Saved data entries
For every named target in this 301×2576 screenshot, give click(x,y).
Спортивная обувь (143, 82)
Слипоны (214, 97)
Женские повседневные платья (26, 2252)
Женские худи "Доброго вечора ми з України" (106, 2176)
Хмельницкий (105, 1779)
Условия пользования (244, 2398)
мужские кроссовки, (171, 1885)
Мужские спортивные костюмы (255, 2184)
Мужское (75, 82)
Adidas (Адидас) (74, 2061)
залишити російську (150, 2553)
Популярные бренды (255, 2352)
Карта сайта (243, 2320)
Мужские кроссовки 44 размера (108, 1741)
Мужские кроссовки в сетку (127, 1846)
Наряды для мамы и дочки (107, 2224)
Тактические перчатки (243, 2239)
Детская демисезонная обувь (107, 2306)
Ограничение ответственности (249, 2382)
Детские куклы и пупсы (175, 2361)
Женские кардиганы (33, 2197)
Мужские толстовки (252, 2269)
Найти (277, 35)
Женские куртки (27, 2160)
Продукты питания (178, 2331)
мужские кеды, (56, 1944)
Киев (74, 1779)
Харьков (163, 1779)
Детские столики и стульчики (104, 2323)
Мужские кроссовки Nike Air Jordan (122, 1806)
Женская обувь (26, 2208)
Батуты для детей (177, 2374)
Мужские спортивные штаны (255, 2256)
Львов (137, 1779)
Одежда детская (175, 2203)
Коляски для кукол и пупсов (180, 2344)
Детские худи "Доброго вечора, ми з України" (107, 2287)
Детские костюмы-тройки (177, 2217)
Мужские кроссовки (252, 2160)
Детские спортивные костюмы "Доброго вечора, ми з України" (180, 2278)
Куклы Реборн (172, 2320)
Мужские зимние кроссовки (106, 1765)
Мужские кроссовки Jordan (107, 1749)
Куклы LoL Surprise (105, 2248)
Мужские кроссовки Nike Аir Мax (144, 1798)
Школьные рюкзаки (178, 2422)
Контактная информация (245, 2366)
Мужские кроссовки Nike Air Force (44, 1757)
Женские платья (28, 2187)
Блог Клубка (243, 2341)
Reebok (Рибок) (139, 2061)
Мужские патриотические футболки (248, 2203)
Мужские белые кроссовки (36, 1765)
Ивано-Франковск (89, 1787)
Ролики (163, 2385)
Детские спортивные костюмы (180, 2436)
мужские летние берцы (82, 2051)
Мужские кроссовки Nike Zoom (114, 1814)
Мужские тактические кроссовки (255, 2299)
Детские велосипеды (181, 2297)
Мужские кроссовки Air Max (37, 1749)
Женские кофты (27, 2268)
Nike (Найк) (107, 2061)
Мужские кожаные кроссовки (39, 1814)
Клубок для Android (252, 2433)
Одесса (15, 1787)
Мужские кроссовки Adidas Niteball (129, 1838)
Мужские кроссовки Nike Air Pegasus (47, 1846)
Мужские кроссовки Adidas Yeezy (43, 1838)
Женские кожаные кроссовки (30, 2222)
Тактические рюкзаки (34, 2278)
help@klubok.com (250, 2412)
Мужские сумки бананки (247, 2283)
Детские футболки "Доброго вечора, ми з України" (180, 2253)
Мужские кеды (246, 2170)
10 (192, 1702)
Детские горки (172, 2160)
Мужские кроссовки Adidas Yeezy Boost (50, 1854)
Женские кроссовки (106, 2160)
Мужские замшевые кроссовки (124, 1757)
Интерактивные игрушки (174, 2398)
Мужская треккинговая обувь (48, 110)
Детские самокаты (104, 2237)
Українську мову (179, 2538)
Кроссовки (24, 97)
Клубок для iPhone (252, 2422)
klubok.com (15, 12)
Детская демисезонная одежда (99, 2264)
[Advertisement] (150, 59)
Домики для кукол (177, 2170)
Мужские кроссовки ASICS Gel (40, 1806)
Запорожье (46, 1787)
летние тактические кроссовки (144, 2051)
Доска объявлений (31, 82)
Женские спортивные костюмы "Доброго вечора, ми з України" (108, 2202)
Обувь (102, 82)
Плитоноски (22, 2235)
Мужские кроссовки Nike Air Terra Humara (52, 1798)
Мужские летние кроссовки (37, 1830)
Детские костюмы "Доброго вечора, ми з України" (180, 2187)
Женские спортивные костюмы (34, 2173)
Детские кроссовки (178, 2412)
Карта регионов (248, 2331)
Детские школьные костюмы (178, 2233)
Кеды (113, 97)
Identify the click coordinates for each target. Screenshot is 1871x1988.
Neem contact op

# TASK DETAILS
Each line of the data has to be written out exactly as it appears.

# EXERCISE RESULT
For every named target in this 301×2576 screenshot, give click(x,y).
Спортивная обувь (143, 82)
Слипоны (214, 97)
Женские повседневные платья (26, 2252)
Женские худи "Доброго вечора ми з України" (106, 2176)
Хмельницкий (105, 1779)
Условия пользования (244, 2398)
мужские кроссовки, (171, 1885)
Мужские спортивные костюмы (255, 2184)
Мужское (75, 82)
Adidas (Адидас) (74, 2061)
залишити російську (150, 2553)
Популярные бренды (255, 2352)
Карта сайта (243, 2320)
Мужские кроссовки 44 размера (108, 1741)
Мужские кроссовки в сетку (127, 1846)
Наряды для мамы и дочки (107, 2224)
Тактические перчатки (243, 2239)
Детская демисезонная обувь (107, 2306)
Ограничение ответственности (249, 2382)
Детские куклы и пупсы (175, 2361)
Женские кардиганы (33, 2197)
Мужские толстовки (252, 2269)
Найти (277, 35)
Женские куртки (27, 2160)
Продукты питания (178, 2331)
мужские кеды, (56, 1944)
Киев (74, 1779)
Харьков (163, 1779)
Детские столики и стульчики (104, 2323)
Мужские кроссовки Nike Air Jordan (122, 1806)
Женская обувь (26, 2208)
Батуты для детей (177, 2374)
Мужские спортивные штаны (255, 2256)
Львов (137, 1779)
Одежда детская (175, 2203)
Коляски для кукол и пупсов (180, 2344)
Детские худи "Доброго вечора, ми з України" (107, 2287)
Детские костюмы-тройки (177, 2217)
Мужские кроссовки (252, 2160)
Детские спортивные костюмы "Доброго вечора, ми з України" (180, 2278)
Куклы Реборн (172, 2320)
Мужские зимние кроссовки (106, 1765)
Мужские кроссовки Jordan (107, 1749)
Куклы LoL Surprise (105, 2248)
Мужские кроссовки Nike Аir Мax (144, 1798)
Школьные рюкзаки (178, 2422)
Контактная информация (245, 2366)
Мужские кроссовки Nike Air Force (44, 1757)
Женские платья (28, 2187)
Блог Клубка (243, 2341)
Reebok (Рибок) (139, 2061)
Мужские патриотические футболки (248, 2203)
Мужские белые кроссовки (36, 1765)
Ивано-Франковск (89, 1787)
Ролики (163, 2385)
Детские спортивные костюмы (180, 2436)
мужские летние берцы (82, 2051)
Мужские кроссовки Nike Zoom (114, 1814)
Мужские тактические кроссовки (255, 2299)
Детские велосипеды (181, 2297)
Мужские кроссовки Air Max (37, 1749)
Женские кофты (27, 2268)
Nike (Найк) (107, 2061)
Мужские кожаные кроссовки (39, 1814)
Клубок для Android (252, 2433)
Одесса (15, 1787)
Мужские кроссовки Adidas Niteball (129, 1838)
Мужские кроссовки Nike Air Pegasus (47, 1846)
Мужские кроссовки Adidas Yeezy (43, 1838)
Женские кожаные кроссовки (30, 2222)
Тактические рюкзаки (34, 2278)
help@klubok.com (250, 2412)
Мужские сумки бананки (247, 2283)
Детские футболки "Доброго вечора, ми з України" (180, 2253)
Мужские кеды (246, 2170)
10 (192, 1702)
Детские горки (172, 2160)
Мужские кроссовки Adidas Yeezy Boost (50, 1854)
Женские кроссовки (106, 2160)
Мужские замшевые кроссовки (124, 1757)
Интерактивные игрушки (174, 2398)
Мужская треккинговая обувь (48, 110)
Детские самокаты (104, 2237)
Українську мову (179, 2538)
Кроссовки (24, 97)
Клубок для iPhone (252, 2422)
klubok.com (15, 12)
Детская демисезонная одежда (99, 2264)
[Advertisement] (150, 59)
Домики для кукол (177, 2170)
Мужские кроссовки ASICS Gel (40, 1806)
Запорожье (46, 1787)
летние тактические кроссовки (144, 2051)
Доска объявлений (31, 82)
Женские спортивные костюмы "Доброго вечора, ми з України" (108, 2202)
Обувь (102, 82)
Плитоноски (22, 2235)
Мужские кроссовки Nike Air Terra Humara (52, 1798)
Мужские летние кроссовки (37, 1830)
Детские костюмы "Доброго вечора, ми з України" (180, 2187)
Женские спортивные костюмы (34, 2173)
Детские кроссовки (178, 2412)
Карта регионов (248, 2331)
Детские школьные костюмы (178, 2233)
Кеды (113, 97)
Identify the click coordinates for each target. Screenshot is 1871x1988.
Neem contact op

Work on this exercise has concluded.